When I was a graduate student, I had the privilege of
seeing Dirac, and of listening to him, as I attended seminars at which he
was present during an extended visit which he made to the Institute of Advanced
Studies in Princeton in the early 1960s. By that time he was, of course,
already a legendary figure – one of the revered, great physicists of this
century, whose professional stature overshadowed that of all the other distinguished
physicists who were in regular attendance at those weekly seminars. However,
while many of those well-known luminaries liked to impress the audience with
comments which confirmed their intellectual brilliance, as a rule Dirac kept
his counsel, and limited himself to only an occasional question, which would
be pertinent but always unprepossessing. It was only many years later, after
I began to read his critical assessments (cf., e.g., pp. 8, 190, 244, 289,
481) of the very foundations of some of the theories presented at those seminars,
that I came to appreciate the understated greatness of his genius, and the
depth of his commitment to an ideal of truth in physical theories,
which manifested itself in mathematical beauty – a beauty totally at odds
with the ungainliness inherent in the ad hoc “working rules” of conventional
renormalization theory.
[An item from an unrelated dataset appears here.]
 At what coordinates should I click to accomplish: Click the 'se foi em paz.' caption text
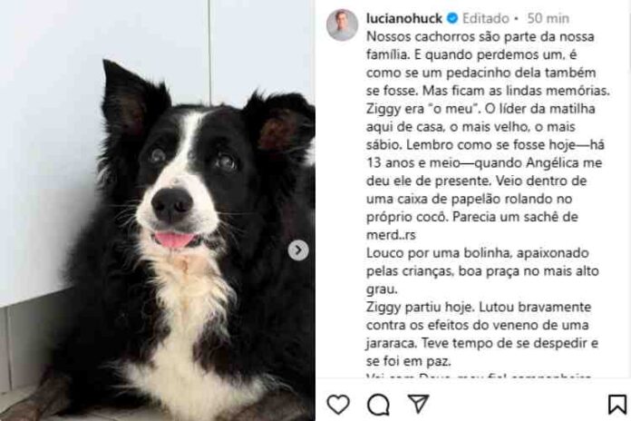[408, 361]
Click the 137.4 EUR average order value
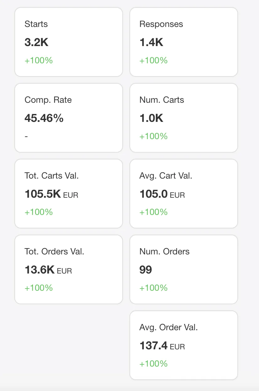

Indeed, some of his characteristic comments, such
as the one that “people are ... too complacent in accepting a theory which
contains basic imperfections” (Dirac, 1978a, p. 20), reveal that, already
by that time, he was all too painfully aware that his goals and ideals had
become decidedly “unfashionable” in the world of perpetually changing fashions
in elementary particle physics.
Considering that Dirac is the universally acknowledged
founder of quantum field the-ory, the very title of his last paper (“The
Inadequacies of Quantum Field Theory” – cf. p. 190), bespeaks of lofty professional
ideals and ethical standards, maintained throughout his entire life with
a steadfastness and uncompromising integrity that has almost no parallel
in this century. Although his critical comments might not have reached the
fashion-conscious amongst the theoretical and the mathematical physicists,
his words and deeds have inspired and provided moral support to me, as I
trust it did to many other researchers who share his ideals and basic values
with regard to the principles and aims of theoretical physics. It is therefore
with genuine reverence and overwhelming spiritual gratitude that I dedicate
this work to the memory of Paul A. M. Dirac – a great physicist, as well
as a truly great man.
I would like to express my thanks to all those colleagues
who have contributed useful comments and information in the course of more
than two decades, during which the programme recounted in this and my two
preceding mono-graphs ([PQ] and [P]) was gradually developed. Professors
James A. Brooke and Wolfgang Drechsler had the opportunity to examine the
first draft of many of the chapters in the present monograph, and I hereby
thank them for their valuable comments. Special thanks are due to Scott Warlow
for his very careful proofreading of the entire first draft, and for his
many insightful comments and suggestions. I also wish to thank the editor
of the Fundamental Theories of Physics series, Professor Alwyn van der Merwe,
for enabling me, for a second time in eight years, to expound the outcome
of my research into the foundations of relativity and quantum the-ory in
the cogent form of a basically self-contained monograph published in this
series. Last, but certainly not least, I wish to express my gratitude to
my wife, Margaret R. Prugovecki, for her assistance with the preparation
of the manuscript, and her moral support during what proved to be a protracted
and arduous journey into uncharted territories.